Capa de “Poesia Completa”, de Gilka Machado

Há poucos dias, conversava com um amigo americano sobre o fato de que se traduz pouco nos Estados Unidos. Ambos lamentávamos que não houvesse mais interesse por literatura estrangeira no norte, ainda que algumas editoras independentes como a Action Books e a Burning Deck Press, entre outras, se esforcem bastante neste sentido, assim como a excelente revista Asymptote Journal. No entanto, eu disse a ele que essa insularidade dos EUA tinha ao menos um efeito positivo para eles. Pois, como há a demanda constante de escritores e quer-se que estes escritores sejam americanos, há uma pesquisa maior entre eles sobre os autores que possam ter sido ignorados enquanto vivos, ou que ainda produzam em obscuridade.

Editoras comerciais e universitárias publicam com uma frequência maior as obras de autores do passado, completamente desconhecidos ou esquecidos. O cânone americano parece ter um caráter de processo interminável muito mais do que entre nós, onde a inflação bibliográfica – sempre sobre os mesmos autores – torna a lista de escritores estudados uma procissão de santos imutável. Já foi discutido como isso está claro na própria palavra “cânone”: santo não cai do altar.

Há esforços importantes no Brasil que precisam receber maior atenção. Para mencionar dois recentes, a editora da Universidade Federal do Pará começou a relançar a obra completa do poeta paraense Max Martins, e o Selo Demônio Negro, capitaneado por Vanderley Mendonça, acaba de lançar a poesia completa da carioca Gilka Machado. Outros acontecimentos importantíssimos são a reedição dos romances do mineiro Campos de Carvalho (Editora Autêntica) e a reedição das peças do dramaturgo paulista Plínio Marcos (Funarte). Fico feliz que esss iniciativas tenham encontrado eco na grande imprensa, com artigos em jornais de São Paulo e do Rio de Janeiro. Um dos problemas dos grandes jornais paulistanos e cariocas é comportarem-se como imprensa local em questões de cultura, ainda que tirem todas as vantagens possíveis de seu alcance nacional quando isso é conveniente.
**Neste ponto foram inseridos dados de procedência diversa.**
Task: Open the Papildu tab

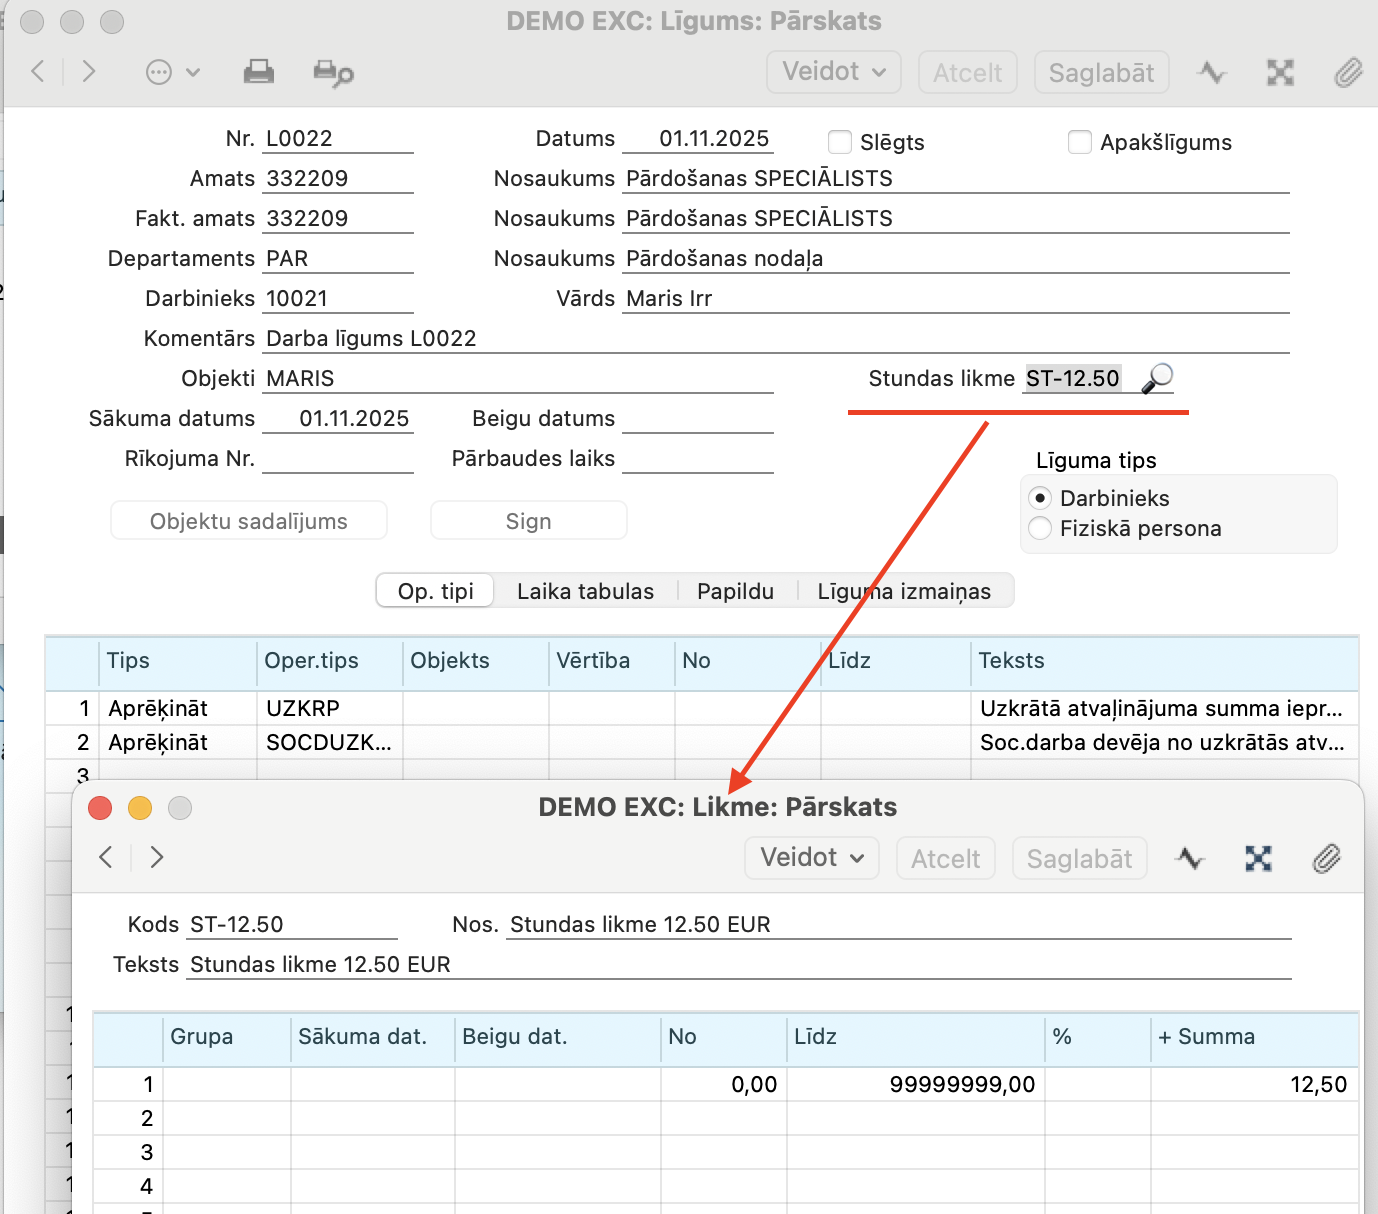Action: pos(735,591)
Precisamos conhecer o que teve valor histórico, mas isso jamais deve se sobrepor ao valor artístico e político que as obras podem ter para nosso tempo, mesmo que os seus contemporâneos as tenham ignorado. Há os casos de autores que receberam atenção quando vivos, mas caíram em obscuridade após sua morte, como a poeta mineira Henriqueta Lisboa e o romancista carioca Marques Rebelo. Há os autores que têm ainda suas obras defendidas por leitores apaixonados e por escritores que os elencam entre suas influências maiores, autores cultuados por um pequeno grupo, mas que precisam encontrar reedições de alcance nacional, como o prosador catarinense Manoel Carlos Karam e o poeta mineiro Adão Ventura.
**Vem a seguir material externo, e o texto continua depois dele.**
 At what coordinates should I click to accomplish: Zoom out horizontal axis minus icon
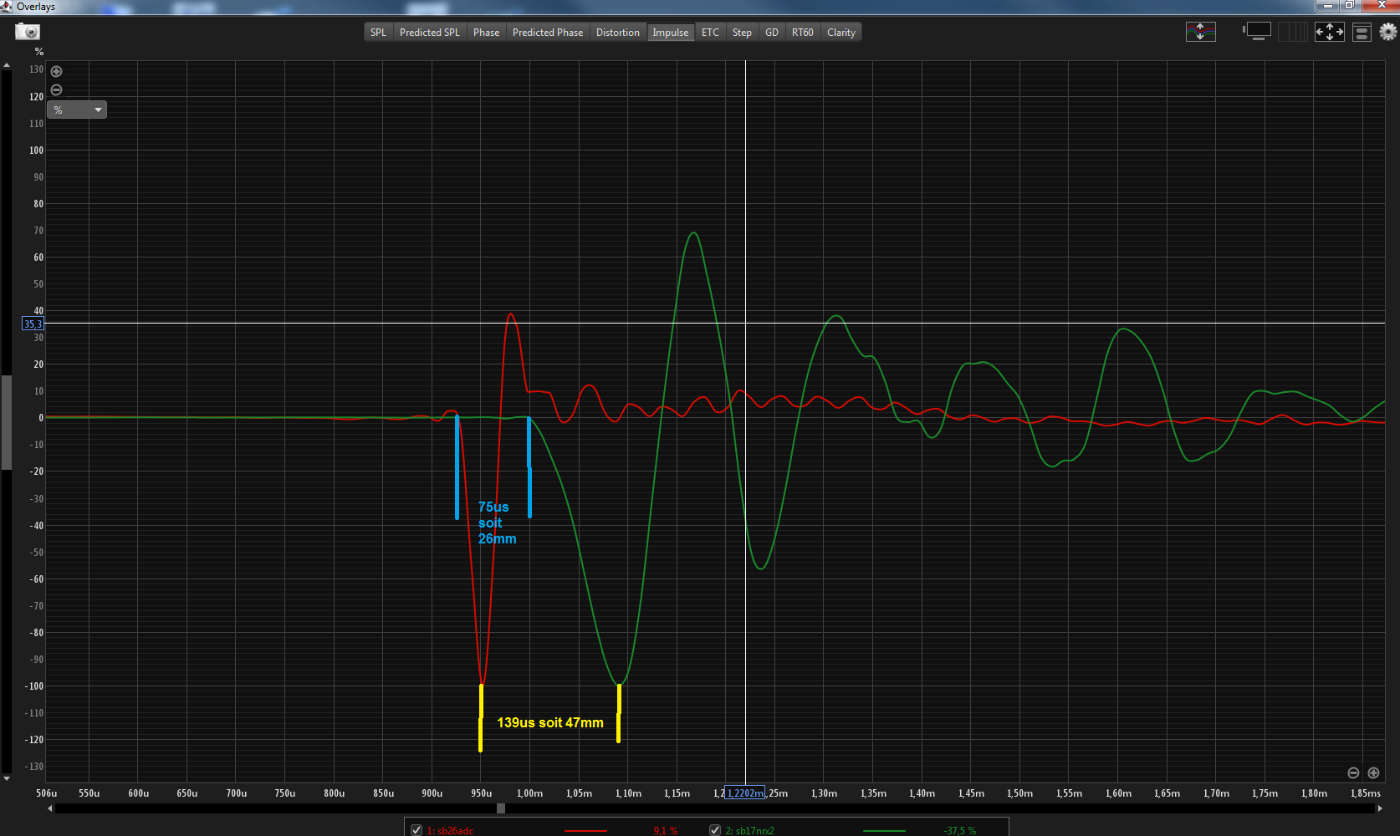click(1353, 773)
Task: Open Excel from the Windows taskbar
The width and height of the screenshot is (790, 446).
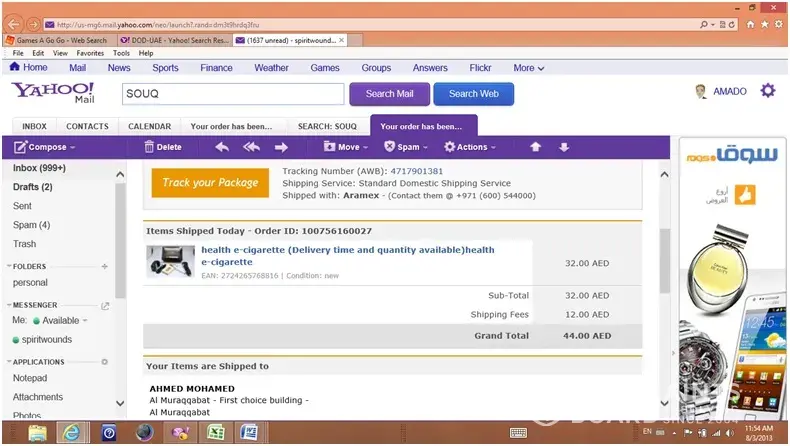Action: pos(213,432)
Muitas vezes, a obra de um escritor permanece num limbo de silêncio e poeira de sebos ou escondidos nas bibliotecas particulares de outros escritores, até que suas obras explodem ou reexplodem quando recebem a devida atenção. Basta pensar na obra do poeta mais popular do Brasil nas três últimas décadas, a de Manoel de Barros, que pôde alcançar a leitura apaixonada dos brasileiros quando começou a circular pela editora Record. O primeiro livro do autor, Poemas concebidos sem pecado, é de 1937. O poeta era três anos mais novo que Vinícius de Moraes e quatro anos mais velho que João Cabral de Melo Neto. Sua linguagem de louvor do terreno já vinha sendo formada desde a década de 1960, com a publicação de Compêndio para uso dos pássaros (1960) e Gramática expositiva do chão (1966), mas permaneceu escondida até a década de 1990. E o que dizer dos casos excepcionais de Hilda Hilst e Roberto Piva, cultuados por poucos por tanto tempo, e hoje figuras incontornáveis da literatura brasileira do pós-guerra?
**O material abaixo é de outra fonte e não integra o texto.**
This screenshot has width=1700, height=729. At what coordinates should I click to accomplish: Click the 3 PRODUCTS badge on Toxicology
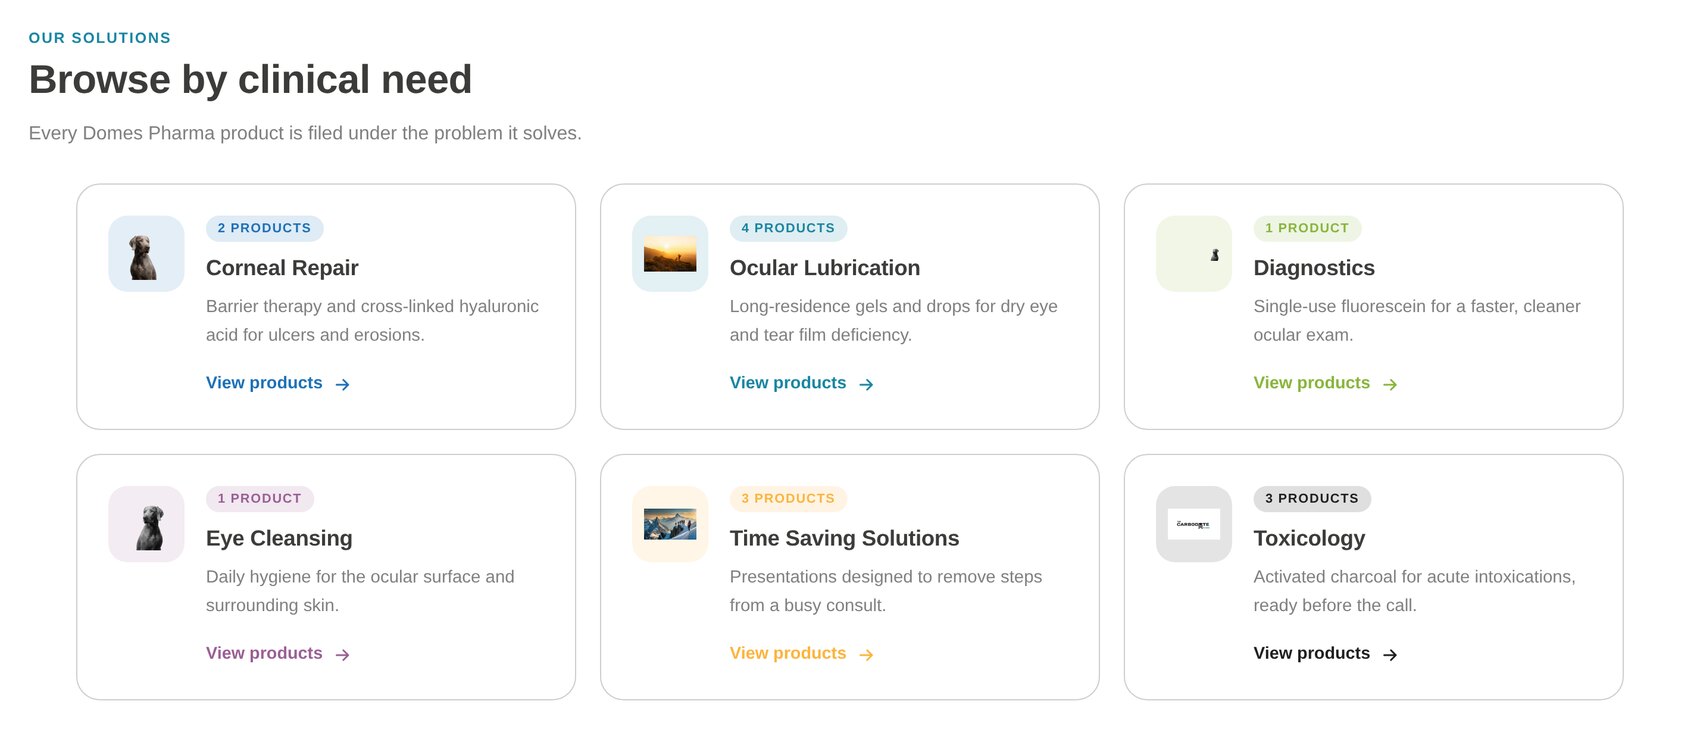click(x=1312, y=498)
Muitas vezes basta o esforço profissional de uma pequena editora competente. Um dos acontecimentos literários do ano passado, em minha opinião, foi a atenção dada a Leonardo Fróes, que muitos consideram um dos maiores poetas vivos do Brasil, quando a editora Azougue lançou uma antologia de seus poemas, Trilha, e o poeta passou com sucesso pela FLIP. Dono de uma obra extensa, consolidada, como autor e tradutor, está mais do que na hora de que seu trabalho alcance um grande número de leitores. Mas quanto é necessário que um autor escreva para isso?

Nós temos um fetiche compreensível pelos autores de obras vastas, aquelas que cabem mais tarde em tijolos de papel-bíblia pela editora Nova Aguilar. O que fazer dos autores que desaparecem, deixando-nos apenas algumas poucas jóias? Raduan Nassar, autor de um romance, uma novela e alguns contos, não ganhou no ano passado o maior reconhecimento a um escritor da língua, o Prêmio Camões? Uma das leituras inesquecíveis que fiz nos últimos anos foi Uns contos, de Ettore Bottini, seu único livro, com apenas 120 páginas. O livro é todo ele uma pequena joia.

Aos que mantêm os olhos e ouvidos abertos, vêm as descobertas. Ontem, o poeta e professor Marcus Fabiano Gonçalves comentou sobre o trabalho de Waldemar das Chagas, autor do livro Malungo (1954). Após ler os poucos poemas encontrados, ficou apenas o desejo de ver também este autor circulando em escala nacional. Outros autores que recomendo descobrir e espero que encontrem edições, reedições e leituras críticas são Paulo Colina, Stela do Patrocínio, Maria Ângela Alvim, Rosário Fusco, Marly de Oliveira, Arnaldo Xavier, Orlando Parolini, entre tantos outros. Vamos trabalhar, editores.